Dengan kata lain, kebijakan THR dan gaji ke-13 untuk golongan tersebut bergantung keputusan Jokowi.
“Untuk pejabat negara, nanti bapak presiden akan menetapkan seperti apa, menteri, DPR, dan para pejabat termasuk eselon I dan eselon II. Jadi dalam hal ini kami akan menyampaikan kepada presiden, presiden minta kalkulasinya difinalkan agar nanti diputuskan dalam sidang kabinet dalam sidang kabinet dalam minggu-minggu ke depan," katanya.
Sri Mulyani sebelumnya mengatakan, akan mengkaji kebijakan THR dan gaji ke-13 PNS di tengah penurunan pendapatan negara akibat Covid-19. Pasalnya, APBN 2020 tengah difokuskan untuk penanggulangan virus corona.

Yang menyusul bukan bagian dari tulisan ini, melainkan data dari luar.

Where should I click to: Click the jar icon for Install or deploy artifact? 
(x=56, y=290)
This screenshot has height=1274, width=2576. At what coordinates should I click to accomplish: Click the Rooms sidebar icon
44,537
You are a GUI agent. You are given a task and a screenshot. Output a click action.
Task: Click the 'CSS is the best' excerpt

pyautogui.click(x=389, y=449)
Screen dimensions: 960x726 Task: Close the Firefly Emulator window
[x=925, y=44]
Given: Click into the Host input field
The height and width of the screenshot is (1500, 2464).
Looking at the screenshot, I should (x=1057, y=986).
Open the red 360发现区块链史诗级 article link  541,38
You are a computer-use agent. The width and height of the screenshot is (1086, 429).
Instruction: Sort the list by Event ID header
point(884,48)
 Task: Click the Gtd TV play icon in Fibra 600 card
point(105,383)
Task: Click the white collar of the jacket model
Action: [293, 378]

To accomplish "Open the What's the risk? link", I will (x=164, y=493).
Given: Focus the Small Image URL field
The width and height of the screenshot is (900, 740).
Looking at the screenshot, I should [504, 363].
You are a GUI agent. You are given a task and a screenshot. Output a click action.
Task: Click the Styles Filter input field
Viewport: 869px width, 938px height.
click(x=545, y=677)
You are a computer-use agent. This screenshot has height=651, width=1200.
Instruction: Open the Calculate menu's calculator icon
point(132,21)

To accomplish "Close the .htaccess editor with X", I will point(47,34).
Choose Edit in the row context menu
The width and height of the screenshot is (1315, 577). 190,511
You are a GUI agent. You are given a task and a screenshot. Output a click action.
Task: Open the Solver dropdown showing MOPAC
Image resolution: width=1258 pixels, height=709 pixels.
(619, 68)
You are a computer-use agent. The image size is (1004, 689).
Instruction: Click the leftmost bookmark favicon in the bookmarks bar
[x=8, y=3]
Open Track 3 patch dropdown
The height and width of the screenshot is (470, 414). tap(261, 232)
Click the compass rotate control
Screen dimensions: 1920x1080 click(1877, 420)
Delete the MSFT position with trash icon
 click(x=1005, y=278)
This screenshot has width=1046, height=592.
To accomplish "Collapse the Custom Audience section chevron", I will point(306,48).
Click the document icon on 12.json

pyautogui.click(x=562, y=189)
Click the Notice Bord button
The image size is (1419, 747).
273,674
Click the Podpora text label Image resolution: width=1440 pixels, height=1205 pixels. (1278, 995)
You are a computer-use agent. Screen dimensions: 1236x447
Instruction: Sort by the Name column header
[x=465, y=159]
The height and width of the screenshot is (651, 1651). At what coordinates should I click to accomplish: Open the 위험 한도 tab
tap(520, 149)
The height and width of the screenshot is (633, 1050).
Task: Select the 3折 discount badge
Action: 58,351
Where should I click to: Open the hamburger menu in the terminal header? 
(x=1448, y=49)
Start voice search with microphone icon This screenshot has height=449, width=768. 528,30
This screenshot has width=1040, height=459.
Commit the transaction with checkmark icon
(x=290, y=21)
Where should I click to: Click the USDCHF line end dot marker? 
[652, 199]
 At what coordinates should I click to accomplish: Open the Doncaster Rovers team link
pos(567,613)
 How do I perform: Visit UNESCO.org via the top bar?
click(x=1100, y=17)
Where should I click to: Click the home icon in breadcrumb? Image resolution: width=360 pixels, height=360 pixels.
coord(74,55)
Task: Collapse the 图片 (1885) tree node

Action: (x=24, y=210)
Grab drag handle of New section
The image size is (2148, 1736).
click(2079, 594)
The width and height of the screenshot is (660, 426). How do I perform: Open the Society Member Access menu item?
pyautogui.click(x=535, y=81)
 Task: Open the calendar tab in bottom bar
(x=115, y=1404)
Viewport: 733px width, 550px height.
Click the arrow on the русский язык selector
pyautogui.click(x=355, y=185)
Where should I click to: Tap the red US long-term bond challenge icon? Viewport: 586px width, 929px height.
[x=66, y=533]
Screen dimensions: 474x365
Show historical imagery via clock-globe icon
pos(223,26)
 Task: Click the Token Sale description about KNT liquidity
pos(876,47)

"Presiden meminta kajian untuk pembayaran THR dan gaji ke-13, apakah perlu dipertimbangkan lagi, mengingat beban negara meningkat," ujar Sri Mulyani.
Sesuai Inpres Nomor 4 tahun 2020, kata Sri Mulyani, seluruh kementerian/lembaga (K/L) diminta melakukan refocusing anggaran untuk Covid-19. Tak hanya pusat, APBD juga akan dipantau oleh Kementerian Dalam Negeri.